ELENCO ATTIVITÀ
1) Riporta il passo del testo sulla protesi d'anca compreso tra "Nell’approccio conservativo sono" e "Terapia Fisica strumentale.", estremi inclusi.
2) Nel testo sulla protesi d'anca, quale collante si usa per fissare lo stelo femorale nella protesi cementata?
3) Riprendi il testo sulla protesi d'anca a partire dall'ultima frase riportata.

BRANO CITATO
--------------------------------

La sostituzione protesica avviene principalmente in soggetti di età compresa tra i 60 e gli 80 anni. Il sesso femminile subisce più frequentemente questo tipo di intervento e la prevalenza può essere
legata a più fattori:
– Artrosi: colpisce maggiormente il sesso femminile;
– Fattori Ormonali: legati al post menopausa;
– Abitudini quotidiane: gambe accavallate. E’ stato visto che l’abitudine ad accavallare le gambe, principalmente femminile, porta ad un mal allineamento delle componenti ossee che compongono l’articolazione e ciò porterebbe ad una maggiore usura della cartilagine articolare.
Esistono due tipi principali di protesi:
1. Protesi cementata: in questa procedura viene utilizzato un potente collante, il cemento acrilico, per fissare lo stelo femorale. Risulta di difficoltosa rimozione in caso di revisione protesica;
2. Protesi non cementata: in questa procedura non viene utilizzato nessun tipo di collante, ma lo stelo protesico presenta numerosi forellini che consentono all’osso di crescervi all’interno così da fissare la protesi. La rimozione di questo tipo di protesi risulta essere enormemente più semplice in caso di revisione protesica.
Ovviamente, la scelta del tipo di protesi e del tipo di accesso (anteriore, postero-laterale) spetta allo specialista Ortopedico, il quale opterà per la tecnica più adatta ad ogni paziente, tenendo conto di età, peso, allergie (metalli), sesso, patologie di base.
TRATTAMENTO RIABILITATIVO
Nelle problematiche d’anca, non è sempre necessaria la sostituzione protesica; soprattutto nelle fasi iniziali o in presenza di dolore limitato si preferisce attuare un approccio conservativo al problema.
Nell’approccio conservativo sono previsti due tipi di intervento:
– Somministrazione di farmaci: antinfiammatori, corticosteroidi per via orale o tramite infiltrazione ecoguidata (di competenza Ortopedica);
– Fisioterapia e Terapia Fisica strumentale.
Talvolta, attraverso un lavoro di èquipe, potrà essere necessaria la combinazione dei due approcci.
Nel trattamento fisioterapico conservativo si attueranno mobilizzazioni articolari (Terapia manuale), esercizi di rinforzo e stabilizzazione e terapie fisiche (ad esempio Limfa Therapy) col fine di ridurre o risolvere la sintomatologia dolorosa (riferita in regione inguinale e/o proiettata alla coscia), rigenerare le cellule cartilaginee, recuperare la funzionalità dell’anca e ritornare alle attività della vita quotidiana.

--------------------------------

RIGHE FORNITE
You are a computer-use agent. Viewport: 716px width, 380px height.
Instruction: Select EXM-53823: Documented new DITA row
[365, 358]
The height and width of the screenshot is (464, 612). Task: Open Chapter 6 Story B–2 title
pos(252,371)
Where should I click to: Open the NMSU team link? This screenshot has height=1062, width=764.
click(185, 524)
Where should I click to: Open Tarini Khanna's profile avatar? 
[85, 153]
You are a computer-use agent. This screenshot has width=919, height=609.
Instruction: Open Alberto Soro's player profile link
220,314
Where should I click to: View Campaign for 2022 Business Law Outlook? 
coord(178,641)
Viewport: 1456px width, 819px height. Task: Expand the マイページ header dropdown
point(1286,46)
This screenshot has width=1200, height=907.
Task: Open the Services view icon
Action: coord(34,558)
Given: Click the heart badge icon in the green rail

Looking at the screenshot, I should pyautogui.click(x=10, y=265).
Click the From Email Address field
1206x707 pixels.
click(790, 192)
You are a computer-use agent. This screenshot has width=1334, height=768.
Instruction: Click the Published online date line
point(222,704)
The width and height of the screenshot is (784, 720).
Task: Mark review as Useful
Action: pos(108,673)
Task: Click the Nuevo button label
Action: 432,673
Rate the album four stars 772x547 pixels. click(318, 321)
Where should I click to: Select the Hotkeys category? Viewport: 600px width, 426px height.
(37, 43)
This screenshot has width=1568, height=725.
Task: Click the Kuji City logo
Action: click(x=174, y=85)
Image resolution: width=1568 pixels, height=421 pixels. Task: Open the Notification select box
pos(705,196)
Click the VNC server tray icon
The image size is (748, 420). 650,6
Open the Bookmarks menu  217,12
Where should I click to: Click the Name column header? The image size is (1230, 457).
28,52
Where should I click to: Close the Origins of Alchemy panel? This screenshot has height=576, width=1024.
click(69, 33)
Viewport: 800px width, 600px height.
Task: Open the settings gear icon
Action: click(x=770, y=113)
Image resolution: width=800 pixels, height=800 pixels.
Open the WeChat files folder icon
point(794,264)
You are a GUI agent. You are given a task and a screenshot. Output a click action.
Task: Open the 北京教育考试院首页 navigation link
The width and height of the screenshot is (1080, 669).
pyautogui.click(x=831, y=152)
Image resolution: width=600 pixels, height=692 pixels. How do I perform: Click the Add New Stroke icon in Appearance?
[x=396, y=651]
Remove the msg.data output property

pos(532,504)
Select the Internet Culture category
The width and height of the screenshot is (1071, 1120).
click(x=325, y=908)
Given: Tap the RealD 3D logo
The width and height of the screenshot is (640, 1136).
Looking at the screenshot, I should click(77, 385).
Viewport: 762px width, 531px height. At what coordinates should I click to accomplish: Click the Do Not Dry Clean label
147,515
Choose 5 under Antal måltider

--------------------------------

RISPOSTE IN ORDINE
1)
Nell’approccio conservativo sono previsti due tipi di intervento:
– Somministrazione di farmaci: antinfiammatori, corticosteroidi per via orale o tramite infiltrazione ecoguidata (di competenza Ortopedica);
– Fisioterapia e Terapia Fisica strumentale.

2) Il cemento acrilico.

3)
Dopo questa breve parentesi dedicata all’intervento conservativo, torniamo ad affrontare il tema principale del nostro articolo: Come si riabilita la protesi d’anca??
In base alle indicazioni post chirurgiche dell’Ortopedico e la normalizzazione dei parametri vitali basilari, si potrà procedere sin dal giorno seguente l’intervento con l’acquisizione della stazione
eretta con l’utilizzo di appositi ausili, tenendo un carico sfiorante o parziale sull’arto interessato.
Nell’immediato post chirurgico sarà di notevole rilevanza la fisioterapia a letto: mobilizzazione articolare, rinforzo muscolare iniziale ed indicazioni sulla gestione della protesi da parte del paziente e di chi lo assiste.
Nel periodo post ospedaliero potrà cominciare la riabilitazione vera e propria presso una palestra riabilitativa.
Con progressione, verranno aumentati i carichi degli esercizi, completato il recupero articolare, trattata la ferita chirurgica/cicatrice e somministrata al paziente della terapia fisica (ad esempio TECAR-SIN, Laser Yag, Cryo-tshock, Limfa Therapy) col fine di ridurre l’infiammazione ed il dolore post chirurgici.
Una adeguata riabilitazione post chirurgica porterà il paziente ad un notevole miglioramento della qualità della vita, consentendogli di tornare a fare delle attività che sembravano impossibili fino a poco tempo prima, con una autonomia completa.